Let $H$ be a $\mathbb R$-Hilbert space, $N:=\mathbb N\cap[0,\dim H]$, $A\in\mathfrak L(H)$ be compact and self-adjoint and $I:=\mathbb N\cap[0,\operatorname{rank}A]$. By the spectral theorem, $$A=\sum_{i\in I}\lambda_ie_i\otimes e_i\tag1$$ for some $(\lambda_i)_{i\in I}\subseteq\mathbb R\setminus\{0\}$ with $$\lambda_i\ge\lambda_{i+1}\;\;\;\text{for all }i\in I\tag2$$ and an orthonormal basis $(e_i)_{i\in I}$ of $\overline{\mathcal R(A)}$. Let $$\lambda_n:=0\;\;\;\text{for }n\in N\setminus I$$ and supplement $(e_i)_{i\in I}$ to an orthonormal basis $(e_n)_{n\in N}$ of $H$.
Let $k\in I$. Are we able to show that $$\sum_{i=1}^k\lambda_i=\sup_{\substack{B\le H\\\operatorname{dim}B=k}}\langle AB,B\rangle_{\operatorname{HS}(H)}\tag3,$$ where $B$ is identified with the orthogonal projection onto $B$ and $\operatorname{HS}(H)$ denotes the $\mathbb R$-Hilbert space of Hilbert-Schmidt operators?
"$\le$" is trivial: If $B:=\sum_{i=1}^ke_i\otimes e_i$, then $\operatorname{rank}B=k$ and $$\langle AB,B\rangle_{\operatorname{HS}(H)}=\sum_{n\in N}\langle ABe_n,Be_n\rangle_H=\sum_{i=1}^k\langle Ae_i,e_i\rangle_H=\sum_{i=1}^k\lambda_i.\tag4$$
For "$\ge$", let $B$ be a subspace of $H$ with $\operatorname{dim}B=k$ and $(x_1,\ldots,x_k)$ be an orthonormal basis of $B$. So, $$B=\sum_{i=1}^kx_i\otimes x_i\tag5.$$ How can we show that$\langle AB,B\rangle_{\operatorname{HS}(H)}\le\sum_{i=1}^k\lambda_i$?
$(1)$ reminds me strongly on the Courant-Rayleigh minimax principle.
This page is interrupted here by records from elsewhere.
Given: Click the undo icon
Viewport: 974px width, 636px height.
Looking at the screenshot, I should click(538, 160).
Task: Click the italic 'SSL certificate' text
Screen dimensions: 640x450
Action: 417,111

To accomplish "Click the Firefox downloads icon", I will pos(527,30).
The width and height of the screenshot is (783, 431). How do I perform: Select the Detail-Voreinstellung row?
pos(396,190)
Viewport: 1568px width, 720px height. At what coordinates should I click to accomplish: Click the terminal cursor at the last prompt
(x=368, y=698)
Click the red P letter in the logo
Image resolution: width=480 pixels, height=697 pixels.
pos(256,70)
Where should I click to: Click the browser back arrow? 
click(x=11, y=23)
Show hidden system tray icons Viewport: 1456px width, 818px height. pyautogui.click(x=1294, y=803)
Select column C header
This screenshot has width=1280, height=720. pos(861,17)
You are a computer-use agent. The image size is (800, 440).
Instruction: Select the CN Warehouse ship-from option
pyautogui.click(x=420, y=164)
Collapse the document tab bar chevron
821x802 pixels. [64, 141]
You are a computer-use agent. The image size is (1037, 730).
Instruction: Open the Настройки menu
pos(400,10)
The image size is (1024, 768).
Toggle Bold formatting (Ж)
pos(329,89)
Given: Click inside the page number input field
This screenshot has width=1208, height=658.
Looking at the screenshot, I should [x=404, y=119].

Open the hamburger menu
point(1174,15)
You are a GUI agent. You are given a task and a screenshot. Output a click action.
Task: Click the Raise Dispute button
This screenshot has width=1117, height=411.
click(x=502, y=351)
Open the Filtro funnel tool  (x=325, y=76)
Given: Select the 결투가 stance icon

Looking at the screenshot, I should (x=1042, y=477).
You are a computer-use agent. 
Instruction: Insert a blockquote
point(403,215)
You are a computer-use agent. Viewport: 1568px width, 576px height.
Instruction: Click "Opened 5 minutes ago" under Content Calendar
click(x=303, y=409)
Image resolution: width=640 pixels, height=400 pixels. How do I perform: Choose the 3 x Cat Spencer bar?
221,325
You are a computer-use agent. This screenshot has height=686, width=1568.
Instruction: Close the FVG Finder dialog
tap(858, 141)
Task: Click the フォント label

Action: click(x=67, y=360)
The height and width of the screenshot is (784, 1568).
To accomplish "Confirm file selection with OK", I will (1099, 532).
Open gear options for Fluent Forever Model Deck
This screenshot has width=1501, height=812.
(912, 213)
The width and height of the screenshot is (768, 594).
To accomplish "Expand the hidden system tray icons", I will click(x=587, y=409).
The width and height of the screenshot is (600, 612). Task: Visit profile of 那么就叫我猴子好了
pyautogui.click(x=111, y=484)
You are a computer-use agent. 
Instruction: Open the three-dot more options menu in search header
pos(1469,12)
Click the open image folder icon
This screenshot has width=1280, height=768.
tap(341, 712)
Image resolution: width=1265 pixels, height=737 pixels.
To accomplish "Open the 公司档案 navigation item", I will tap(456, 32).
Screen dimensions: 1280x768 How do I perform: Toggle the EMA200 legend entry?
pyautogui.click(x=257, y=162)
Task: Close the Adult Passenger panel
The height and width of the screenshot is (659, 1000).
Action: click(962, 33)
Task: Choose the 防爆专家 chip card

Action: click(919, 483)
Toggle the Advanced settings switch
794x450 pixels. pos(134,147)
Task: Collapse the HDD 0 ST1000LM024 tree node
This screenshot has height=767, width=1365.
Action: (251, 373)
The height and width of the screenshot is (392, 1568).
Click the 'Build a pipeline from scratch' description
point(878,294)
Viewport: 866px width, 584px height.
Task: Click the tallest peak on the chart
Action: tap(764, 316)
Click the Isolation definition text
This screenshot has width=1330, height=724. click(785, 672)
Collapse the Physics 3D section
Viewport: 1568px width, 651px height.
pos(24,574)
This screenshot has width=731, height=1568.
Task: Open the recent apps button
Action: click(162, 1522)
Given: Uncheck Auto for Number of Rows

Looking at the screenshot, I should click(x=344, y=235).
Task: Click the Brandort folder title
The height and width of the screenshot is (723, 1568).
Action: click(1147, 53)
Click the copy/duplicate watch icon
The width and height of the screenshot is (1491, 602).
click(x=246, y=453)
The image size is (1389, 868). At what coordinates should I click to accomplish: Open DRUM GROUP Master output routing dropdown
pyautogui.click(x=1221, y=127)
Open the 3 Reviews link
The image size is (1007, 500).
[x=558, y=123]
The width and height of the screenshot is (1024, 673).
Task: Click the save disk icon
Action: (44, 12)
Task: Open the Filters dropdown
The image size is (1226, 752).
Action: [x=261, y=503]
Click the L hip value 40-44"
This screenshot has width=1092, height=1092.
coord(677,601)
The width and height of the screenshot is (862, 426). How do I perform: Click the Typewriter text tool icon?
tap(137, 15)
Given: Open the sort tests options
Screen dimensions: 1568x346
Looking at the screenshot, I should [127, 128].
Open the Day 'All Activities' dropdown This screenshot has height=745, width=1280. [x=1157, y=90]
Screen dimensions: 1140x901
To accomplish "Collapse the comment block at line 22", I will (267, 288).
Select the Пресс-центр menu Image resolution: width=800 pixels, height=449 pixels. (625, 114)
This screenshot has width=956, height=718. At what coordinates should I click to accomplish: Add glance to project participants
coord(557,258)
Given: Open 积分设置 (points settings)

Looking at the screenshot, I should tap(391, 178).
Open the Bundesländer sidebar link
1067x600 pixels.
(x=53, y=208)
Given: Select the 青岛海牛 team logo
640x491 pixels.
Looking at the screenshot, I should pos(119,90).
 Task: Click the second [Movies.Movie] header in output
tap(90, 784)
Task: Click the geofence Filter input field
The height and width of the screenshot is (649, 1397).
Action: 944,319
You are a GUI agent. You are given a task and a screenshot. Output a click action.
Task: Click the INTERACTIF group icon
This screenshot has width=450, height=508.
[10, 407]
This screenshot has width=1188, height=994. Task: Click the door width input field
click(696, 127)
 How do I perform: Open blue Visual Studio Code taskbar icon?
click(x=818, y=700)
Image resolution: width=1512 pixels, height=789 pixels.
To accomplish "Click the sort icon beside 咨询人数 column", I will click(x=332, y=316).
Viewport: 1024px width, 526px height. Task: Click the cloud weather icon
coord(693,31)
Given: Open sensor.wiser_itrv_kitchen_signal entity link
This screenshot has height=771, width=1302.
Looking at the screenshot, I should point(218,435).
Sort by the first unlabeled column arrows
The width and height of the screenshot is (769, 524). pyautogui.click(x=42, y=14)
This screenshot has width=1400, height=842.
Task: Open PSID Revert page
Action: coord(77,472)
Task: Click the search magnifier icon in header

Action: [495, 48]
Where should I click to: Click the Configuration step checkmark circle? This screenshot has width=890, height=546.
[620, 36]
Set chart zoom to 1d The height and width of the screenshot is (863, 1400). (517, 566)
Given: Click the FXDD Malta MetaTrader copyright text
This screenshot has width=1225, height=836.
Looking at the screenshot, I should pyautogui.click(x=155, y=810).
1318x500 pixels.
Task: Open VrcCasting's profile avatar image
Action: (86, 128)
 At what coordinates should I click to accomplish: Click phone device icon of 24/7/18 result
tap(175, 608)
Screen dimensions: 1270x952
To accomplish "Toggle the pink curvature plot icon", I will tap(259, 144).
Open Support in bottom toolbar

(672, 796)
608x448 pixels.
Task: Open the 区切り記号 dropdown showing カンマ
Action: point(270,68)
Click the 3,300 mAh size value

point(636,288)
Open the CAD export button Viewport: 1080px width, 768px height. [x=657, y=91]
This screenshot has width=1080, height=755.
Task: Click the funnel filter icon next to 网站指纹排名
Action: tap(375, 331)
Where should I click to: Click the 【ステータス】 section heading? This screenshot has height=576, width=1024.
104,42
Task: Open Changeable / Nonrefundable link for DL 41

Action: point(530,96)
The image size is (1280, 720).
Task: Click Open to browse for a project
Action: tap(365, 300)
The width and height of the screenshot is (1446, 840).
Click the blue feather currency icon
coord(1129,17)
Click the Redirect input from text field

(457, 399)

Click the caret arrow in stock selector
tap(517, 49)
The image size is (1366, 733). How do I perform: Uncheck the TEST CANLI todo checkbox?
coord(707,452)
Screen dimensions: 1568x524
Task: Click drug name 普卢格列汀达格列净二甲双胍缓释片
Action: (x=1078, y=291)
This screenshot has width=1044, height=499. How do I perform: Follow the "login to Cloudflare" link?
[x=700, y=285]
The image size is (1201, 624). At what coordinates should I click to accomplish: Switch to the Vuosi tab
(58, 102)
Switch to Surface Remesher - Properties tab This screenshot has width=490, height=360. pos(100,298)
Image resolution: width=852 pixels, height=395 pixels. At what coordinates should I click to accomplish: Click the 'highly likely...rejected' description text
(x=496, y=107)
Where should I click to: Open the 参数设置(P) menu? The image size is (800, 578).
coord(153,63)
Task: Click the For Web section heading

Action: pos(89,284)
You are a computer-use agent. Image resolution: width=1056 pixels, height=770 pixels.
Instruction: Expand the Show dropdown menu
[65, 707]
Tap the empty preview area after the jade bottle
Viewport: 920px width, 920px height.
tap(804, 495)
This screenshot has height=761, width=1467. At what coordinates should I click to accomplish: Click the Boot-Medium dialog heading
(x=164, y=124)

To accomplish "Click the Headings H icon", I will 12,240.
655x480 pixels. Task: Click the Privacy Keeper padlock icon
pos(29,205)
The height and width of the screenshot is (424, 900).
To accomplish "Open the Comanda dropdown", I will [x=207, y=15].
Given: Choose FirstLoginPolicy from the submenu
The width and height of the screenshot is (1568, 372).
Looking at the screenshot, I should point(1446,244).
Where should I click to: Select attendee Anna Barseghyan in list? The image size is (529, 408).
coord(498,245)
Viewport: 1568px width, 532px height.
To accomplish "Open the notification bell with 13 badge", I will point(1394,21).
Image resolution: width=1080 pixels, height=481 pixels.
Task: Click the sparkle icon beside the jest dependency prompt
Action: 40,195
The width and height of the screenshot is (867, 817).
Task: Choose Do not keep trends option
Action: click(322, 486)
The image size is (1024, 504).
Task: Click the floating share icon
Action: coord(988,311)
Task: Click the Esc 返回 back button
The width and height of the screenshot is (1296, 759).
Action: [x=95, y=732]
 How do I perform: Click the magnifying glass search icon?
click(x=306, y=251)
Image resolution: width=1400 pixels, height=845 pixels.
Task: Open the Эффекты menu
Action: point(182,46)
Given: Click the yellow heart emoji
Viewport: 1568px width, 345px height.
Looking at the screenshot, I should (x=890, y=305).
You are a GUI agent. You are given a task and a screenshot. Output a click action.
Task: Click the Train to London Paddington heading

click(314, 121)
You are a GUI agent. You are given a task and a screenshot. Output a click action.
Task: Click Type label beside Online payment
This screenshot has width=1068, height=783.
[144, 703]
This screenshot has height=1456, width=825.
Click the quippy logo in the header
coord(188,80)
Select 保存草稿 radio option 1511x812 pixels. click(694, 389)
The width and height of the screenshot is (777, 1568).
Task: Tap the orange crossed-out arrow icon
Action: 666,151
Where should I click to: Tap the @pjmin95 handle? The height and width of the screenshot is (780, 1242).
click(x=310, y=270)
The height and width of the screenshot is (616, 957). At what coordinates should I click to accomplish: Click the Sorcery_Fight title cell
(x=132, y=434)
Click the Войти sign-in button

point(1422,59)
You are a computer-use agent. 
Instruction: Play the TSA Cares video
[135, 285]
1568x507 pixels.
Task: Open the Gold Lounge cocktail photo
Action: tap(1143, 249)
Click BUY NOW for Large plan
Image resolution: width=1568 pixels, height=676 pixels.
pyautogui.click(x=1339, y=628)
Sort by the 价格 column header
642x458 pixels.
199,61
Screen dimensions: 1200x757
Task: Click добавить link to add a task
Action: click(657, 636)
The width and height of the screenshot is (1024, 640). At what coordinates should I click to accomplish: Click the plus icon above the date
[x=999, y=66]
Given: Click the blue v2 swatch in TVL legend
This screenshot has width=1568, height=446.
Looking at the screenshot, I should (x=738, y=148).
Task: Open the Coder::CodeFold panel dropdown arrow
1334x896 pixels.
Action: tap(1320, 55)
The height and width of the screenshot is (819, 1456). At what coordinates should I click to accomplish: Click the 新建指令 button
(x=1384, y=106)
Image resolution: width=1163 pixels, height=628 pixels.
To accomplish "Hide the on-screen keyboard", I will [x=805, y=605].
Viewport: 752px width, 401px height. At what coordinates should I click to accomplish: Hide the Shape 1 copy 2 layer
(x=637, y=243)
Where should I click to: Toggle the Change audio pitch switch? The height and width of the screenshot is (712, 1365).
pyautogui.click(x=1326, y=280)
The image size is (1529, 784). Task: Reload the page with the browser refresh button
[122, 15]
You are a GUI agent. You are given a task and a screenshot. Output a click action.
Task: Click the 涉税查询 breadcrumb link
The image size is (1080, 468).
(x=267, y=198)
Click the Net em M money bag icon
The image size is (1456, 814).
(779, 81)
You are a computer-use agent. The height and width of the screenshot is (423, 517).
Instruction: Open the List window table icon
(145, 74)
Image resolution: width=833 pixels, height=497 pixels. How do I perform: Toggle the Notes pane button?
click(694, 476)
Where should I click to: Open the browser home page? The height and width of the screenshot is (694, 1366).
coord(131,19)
Moreover, we know that $A$ is trace-class if its singular values $(\sigma_i)_{i\in I}$ are summable and $A$ is Hilbert-Schmidt if $(\sigma_i^2)_{i\in I}$ is summable. This seems to be related as well.
Remark: Note that a finite rank operator $B$ trivially belongs to $\operatorname{HS}(H)$. Moreover, the composition of a bounded operator (such as $A$) with a Hilbert-Schmidt operator (such as $B$) belongs to $\operatorname{HS}(H)$ as well.
BTW, if $\operatorname{rank}A=\infty$ (hence $I=\mathbb N$, is it possible that $\overline{\mathcal R(A)}\ne H$ (hence $(e_i)_{i\in I}$ is not already an orthonormal basis of $H$)?
What you want to show is that if $P$ is a projection with $\operatorname{Tr}(P)=k$, then $$ \operatorname{Tr}(AP)\leq\sum_{j=1}^k\lambda_j. $$ You have, by $(1)$, that $A=\sum_j\lambda_jE_j$, where $E_1,E_2,\ldots$ are pairwise orthogonal rank-one projections. Then $$\tag1 \operatorname{Tr}(AP)=\sum_j\lambda_j\operatorname{Tr}(E_jP) $$ This equality is justified by the fact that $$\operatorname{Tr}(P\sum_{j>m}\lambda_jE_j)\leq\|\sum_{j>m}\lambda_jE_j\|\,\operatorname{Tr}(P)=|\lambda_{m+1}|\,k\to0.$$
Now the problem is reduced to show that if $\{\lambda_j\}\subset\mathbb R$ is non-increasing and $\{\beta_j\}\subset[0,1]$ with $\sum_j\beta_j=k$, then $$ \sum_j\lambda_j\beta_j\leq\sum_{j=1}^k\lambda_j. $$ This is a well-known inequality (I don't know a name for it; it appears naturally when doing majorization). We have (note that $\lambda_j-\lambda_k\geq0$ for $j=1,\ldots,k$ and $\lambda_j-\lambda_k\leq 0$ for $j>k$) \begin{align} \sum_j\lambda_j\beta_j&=k\lambda_k+\sum_j(\lambda_j-\lambda_k)\beta_j \leq k\lambda_k+\sum_{j=1}^k(\lambda_j-\lambda_k)\beta_j\\[0.3cm] &\leq k\lambda_k+\sum_{j=1}^k(\lambda_j-\lambda_k)=\sum_{j=1}^k\lambda_j. \end{align}